Our tester: Ava Somogyi, 42, Glen Ridge, New Jersey
"In the past few years I've completed several half-marathons, one full marathon, and a bunch of smaller races. But recently I've hit a fitness plateau; I barely break a sweat during leisurely runs."
"Every time I've followed a marathon training plan, I've conveniently ignored the part about speed training. It's hard! On my first interval run, I wanted to see how long I could sprint. I didn't clear one minute before I was gasping for air and had to walk.
"I learned that to be able to finish a whole workout, I had to slow down my recovery pace to handle the speed bursts. Each time I finished, I was exhausted, breathless, and dripping -- a far cry from my usual no-sweat jogs. But as tough as it was, it was also fun. Instead of dreading a hill, I challenged myself to pick up the pace on the incline. Or I sprinted the last few blocks home, laughing at how ridiculous I must look running through my neighborhood as if someone were chasing me.
"When the six weeks were nearly up, I ran a 5K. There were thousands of runners, so I had to maneuver to get around the pack, constantly speeding up and slowing down. I had enough energy to sprint the last leg, and I shaved 39 seconds off of my fastest mile.
"I lost five pounds, and I feel more toned. Not too shabby, considering that I also went to a lot of barbecues and steak house dinners for work. Marathon training starts next month; this time, I won't skip the speed sessions."Beat Stress Like a Guy
"Women tend to eat their feelings, while men take stress out physically," says psychologist Susan Albers, the author of But I Deserve This Chocolate! "Whenever you get stressed, do something active for five to 10 minutes. Exercise boosts dopamine, a chemical that promotes self-esteem, which takes you away from the kitchen."
Our tester: Samantha Schmidt, 22, Cincinnati
"Stress makes me reach for food to feel better. But that backfires and causes me to feel bad about myself."
"This assignment couldn't have come at a better time: I was moving to start a job in a new city (can you say stress?) and was shocked by how often I reached for food when I was bored, tense, or watching TV. But I would put down the snack and run around the block or do five minutes of push-ups, sit-ups, and squats. It wasn't always feasible; one weekend I had friends visiting -- they would have thought I was nuts if I had just started lunging.

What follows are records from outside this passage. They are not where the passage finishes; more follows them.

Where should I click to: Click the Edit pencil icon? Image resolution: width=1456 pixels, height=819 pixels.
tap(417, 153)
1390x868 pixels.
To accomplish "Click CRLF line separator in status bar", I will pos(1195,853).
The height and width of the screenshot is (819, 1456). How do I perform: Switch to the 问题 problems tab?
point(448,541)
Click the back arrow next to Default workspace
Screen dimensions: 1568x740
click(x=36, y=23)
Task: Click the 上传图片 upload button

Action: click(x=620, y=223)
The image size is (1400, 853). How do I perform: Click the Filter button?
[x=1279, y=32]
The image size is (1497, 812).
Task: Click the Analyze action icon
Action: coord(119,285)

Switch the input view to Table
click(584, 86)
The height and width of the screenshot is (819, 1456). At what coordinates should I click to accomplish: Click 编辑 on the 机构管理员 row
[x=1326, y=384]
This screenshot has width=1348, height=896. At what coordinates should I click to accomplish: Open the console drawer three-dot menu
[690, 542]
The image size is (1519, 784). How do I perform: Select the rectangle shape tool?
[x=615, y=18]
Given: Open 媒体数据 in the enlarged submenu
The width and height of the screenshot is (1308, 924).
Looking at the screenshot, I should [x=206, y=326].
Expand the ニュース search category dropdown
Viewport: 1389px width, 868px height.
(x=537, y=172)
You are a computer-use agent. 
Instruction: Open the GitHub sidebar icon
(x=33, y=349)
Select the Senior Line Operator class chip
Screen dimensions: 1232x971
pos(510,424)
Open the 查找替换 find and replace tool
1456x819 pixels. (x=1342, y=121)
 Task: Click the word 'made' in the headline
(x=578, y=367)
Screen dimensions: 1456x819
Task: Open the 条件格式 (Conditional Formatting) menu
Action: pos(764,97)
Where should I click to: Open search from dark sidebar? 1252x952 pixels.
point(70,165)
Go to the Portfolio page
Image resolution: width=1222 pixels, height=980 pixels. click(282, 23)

"By the time I began my new job at a cereal company (yikes, food everywhere!) three weeks into the experiment, it was easier to recognize true hunger as opposed to cravings caused by stress or boredom. When a craving hit, I'd walk the stairs for five minutes. It felt great to channel anxiety into something positive. At the end of six weeks, I had lost nine pounds and gained tons of self-esteem. There's a pride in making healthier choices, and that comes across in the way I present myself now."